Ceci est particulièrement évident dans les interventions des économistes biophysiques, une branche qui, suivant Georgescu-Roegen, mettent l’accent sur les enjeux fondamentaux associés à notre besoin d’énergie et à l’offre insuffisante de celle-ci. Suite à une participation à leur 4e conférence annuelle, fin octobre, j’ai décidé de produire un document qui synthétise un ensemble d’éléments de l’approche.

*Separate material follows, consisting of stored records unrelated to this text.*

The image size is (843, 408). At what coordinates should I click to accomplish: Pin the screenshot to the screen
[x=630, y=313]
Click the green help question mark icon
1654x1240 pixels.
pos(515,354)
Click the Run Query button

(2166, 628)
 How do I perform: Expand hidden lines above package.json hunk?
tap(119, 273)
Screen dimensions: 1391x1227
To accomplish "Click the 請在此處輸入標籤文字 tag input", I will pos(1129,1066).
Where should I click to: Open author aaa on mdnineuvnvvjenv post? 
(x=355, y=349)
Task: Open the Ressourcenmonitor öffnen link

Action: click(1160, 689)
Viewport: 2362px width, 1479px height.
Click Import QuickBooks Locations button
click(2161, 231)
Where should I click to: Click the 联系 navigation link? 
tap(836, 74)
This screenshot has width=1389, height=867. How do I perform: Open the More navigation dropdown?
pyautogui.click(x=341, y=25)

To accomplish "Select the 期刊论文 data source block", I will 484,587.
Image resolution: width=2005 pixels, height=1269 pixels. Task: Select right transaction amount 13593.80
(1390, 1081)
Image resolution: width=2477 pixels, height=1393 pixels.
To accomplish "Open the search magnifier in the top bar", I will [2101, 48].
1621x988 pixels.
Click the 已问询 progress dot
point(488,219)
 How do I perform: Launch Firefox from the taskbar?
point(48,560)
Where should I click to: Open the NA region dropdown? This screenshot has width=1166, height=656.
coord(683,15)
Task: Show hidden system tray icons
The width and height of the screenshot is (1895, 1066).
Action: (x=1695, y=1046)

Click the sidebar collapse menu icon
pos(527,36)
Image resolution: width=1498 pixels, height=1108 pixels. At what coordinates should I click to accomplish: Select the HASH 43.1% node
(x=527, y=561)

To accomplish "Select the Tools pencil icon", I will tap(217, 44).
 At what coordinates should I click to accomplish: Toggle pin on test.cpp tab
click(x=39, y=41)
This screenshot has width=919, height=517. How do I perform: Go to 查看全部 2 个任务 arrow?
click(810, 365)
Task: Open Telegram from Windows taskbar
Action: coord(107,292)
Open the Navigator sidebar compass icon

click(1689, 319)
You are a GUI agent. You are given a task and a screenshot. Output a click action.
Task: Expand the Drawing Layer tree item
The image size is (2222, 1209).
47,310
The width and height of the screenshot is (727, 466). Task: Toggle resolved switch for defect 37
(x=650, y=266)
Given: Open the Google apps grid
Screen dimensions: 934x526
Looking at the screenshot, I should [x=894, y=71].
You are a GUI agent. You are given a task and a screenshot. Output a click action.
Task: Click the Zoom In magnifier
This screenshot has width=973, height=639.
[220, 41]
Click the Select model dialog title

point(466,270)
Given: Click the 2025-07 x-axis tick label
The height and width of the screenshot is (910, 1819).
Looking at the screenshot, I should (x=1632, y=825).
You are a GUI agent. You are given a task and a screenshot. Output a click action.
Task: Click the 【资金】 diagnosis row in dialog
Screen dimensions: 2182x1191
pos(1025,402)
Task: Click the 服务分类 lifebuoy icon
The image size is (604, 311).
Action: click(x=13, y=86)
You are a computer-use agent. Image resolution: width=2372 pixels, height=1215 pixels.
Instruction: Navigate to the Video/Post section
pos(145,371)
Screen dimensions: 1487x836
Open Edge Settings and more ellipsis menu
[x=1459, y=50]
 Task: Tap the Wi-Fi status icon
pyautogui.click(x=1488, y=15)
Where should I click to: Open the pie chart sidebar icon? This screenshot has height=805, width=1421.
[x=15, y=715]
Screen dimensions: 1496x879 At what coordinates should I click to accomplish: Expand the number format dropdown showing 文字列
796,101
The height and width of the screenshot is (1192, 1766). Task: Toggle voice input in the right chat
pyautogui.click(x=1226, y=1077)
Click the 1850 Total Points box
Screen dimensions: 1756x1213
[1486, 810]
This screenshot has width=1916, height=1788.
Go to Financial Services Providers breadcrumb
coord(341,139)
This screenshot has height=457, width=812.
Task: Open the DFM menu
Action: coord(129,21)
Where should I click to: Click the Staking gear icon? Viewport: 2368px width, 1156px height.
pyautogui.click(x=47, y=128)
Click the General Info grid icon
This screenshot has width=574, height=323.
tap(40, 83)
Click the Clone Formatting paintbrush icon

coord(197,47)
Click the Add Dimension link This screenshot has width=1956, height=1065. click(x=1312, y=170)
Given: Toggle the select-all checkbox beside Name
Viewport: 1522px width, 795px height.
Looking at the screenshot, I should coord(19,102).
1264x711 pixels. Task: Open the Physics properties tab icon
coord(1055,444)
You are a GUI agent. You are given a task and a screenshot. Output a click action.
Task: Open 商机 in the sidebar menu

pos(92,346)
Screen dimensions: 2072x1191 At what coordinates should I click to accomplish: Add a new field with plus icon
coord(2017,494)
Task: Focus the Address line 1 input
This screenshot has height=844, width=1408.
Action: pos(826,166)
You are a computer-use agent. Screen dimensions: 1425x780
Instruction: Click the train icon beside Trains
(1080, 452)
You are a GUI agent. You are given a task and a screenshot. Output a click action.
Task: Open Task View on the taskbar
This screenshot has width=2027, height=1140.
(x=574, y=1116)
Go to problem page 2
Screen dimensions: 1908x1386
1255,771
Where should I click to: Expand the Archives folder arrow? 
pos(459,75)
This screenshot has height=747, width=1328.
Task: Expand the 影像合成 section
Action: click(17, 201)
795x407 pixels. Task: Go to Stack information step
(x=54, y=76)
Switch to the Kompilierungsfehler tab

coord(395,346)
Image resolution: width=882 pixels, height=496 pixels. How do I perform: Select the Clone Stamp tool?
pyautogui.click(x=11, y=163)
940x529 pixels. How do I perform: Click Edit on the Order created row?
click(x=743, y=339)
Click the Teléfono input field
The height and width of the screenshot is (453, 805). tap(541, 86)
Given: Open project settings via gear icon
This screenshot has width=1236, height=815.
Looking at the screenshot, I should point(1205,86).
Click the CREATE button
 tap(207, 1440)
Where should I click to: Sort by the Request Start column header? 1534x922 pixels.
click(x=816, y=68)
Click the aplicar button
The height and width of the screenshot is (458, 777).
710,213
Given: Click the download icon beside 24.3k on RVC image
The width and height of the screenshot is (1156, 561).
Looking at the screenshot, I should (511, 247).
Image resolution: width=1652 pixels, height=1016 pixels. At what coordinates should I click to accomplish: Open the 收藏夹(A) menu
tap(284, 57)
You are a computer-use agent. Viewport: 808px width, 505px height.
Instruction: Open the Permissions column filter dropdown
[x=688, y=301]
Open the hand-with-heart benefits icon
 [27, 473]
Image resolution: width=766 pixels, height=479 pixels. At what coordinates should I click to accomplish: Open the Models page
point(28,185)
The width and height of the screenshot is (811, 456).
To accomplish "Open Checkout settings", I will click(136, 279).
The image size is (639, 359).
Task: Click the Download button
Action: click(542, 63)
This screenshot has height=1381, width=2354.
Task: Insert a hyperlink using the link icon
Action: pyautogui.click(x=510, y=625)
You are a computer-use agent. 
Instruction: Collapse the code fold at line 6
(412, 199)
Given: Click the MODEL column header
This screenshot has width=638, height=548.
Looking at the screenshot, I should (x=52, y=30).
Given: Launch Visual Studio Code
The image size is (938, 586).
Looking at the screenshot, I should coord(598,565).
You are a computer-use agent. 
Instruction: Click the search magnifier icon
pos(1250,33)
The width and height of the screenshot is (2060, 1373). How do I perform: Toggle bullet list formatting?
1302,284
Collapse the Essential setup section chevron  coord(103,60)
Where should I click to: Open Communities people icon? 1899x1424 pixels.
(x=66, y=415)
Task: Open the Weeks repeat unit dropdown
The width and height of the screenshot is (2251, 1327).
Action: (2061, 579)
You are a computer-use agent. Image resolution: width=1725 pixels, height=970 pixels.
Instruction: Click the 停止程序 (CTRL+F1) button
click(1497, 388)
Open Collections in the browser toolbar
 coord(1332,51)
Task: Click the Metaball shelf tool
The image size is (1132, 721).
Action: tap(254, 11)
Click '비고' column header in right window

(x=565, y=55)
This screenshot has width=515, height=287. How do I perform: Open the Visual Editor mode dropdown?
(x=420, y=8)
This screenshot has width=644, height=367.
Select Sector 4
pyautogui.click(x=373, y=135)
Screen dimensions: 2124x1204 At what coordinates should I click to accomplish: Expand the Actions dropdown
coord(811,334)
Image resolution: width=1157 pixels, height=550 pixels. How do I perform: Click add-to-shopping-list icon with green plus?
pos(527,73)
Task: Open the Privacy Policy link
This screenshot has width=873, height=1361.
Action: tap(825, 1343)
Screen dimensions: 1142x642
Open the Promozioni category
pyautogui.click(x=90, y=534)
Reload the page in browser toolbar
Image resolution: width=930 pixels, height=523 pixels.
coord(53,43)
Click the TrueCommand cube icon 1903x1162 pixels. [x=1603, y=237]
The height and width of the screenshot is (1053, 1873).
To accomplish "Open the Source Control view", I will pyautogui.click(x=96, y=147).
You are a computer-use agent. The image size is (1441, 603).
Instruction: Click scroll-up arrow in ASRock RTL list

Ce document s’adressait tout d’abord aux groupes environnementaux, qui ont dérapé pendant la campagne électorale en souscrivant à l’économie verte. Celle-ci est l’objet de promotion des grandes institutions internationales qui sont plutôt à la dérive face au changement de paradigme en cours, et proposent de mettre en oeuvre ce qui a été proposé par le mouvement environnemental au fil des ans, mais sans mettre en question le paradigme qui nous mène dans le mur. Le document, «L’économie biophysique comme plateforme pour la société civile», est composé de quatre parties:
Convaincu que les environnementalistes n’ont que peu d’influence – comme toujours – face à l’ensemble du secteur économique, le document a été adapté pour s’adresser aux économistes aussi. La publication en 2012 par les économistes hétérodoxes de Sortir de l’économie du désastre s’est révélée une mise en contexte, un peu comme la plateforme environnementale. Ce livre cherche à proposer des alternatives aux grandes orientations néolibérales perçues comme cause du désastre social actuel. Ce faisant, il consacre le statut des hétérodoxes défini par l’opposition aux néolibéraux, mais escamote totalement les fondements écologiques de la société et de son économie. Pour eux, le désastre provient des néolibéraux, et non du paradigme économique dans son ensemble.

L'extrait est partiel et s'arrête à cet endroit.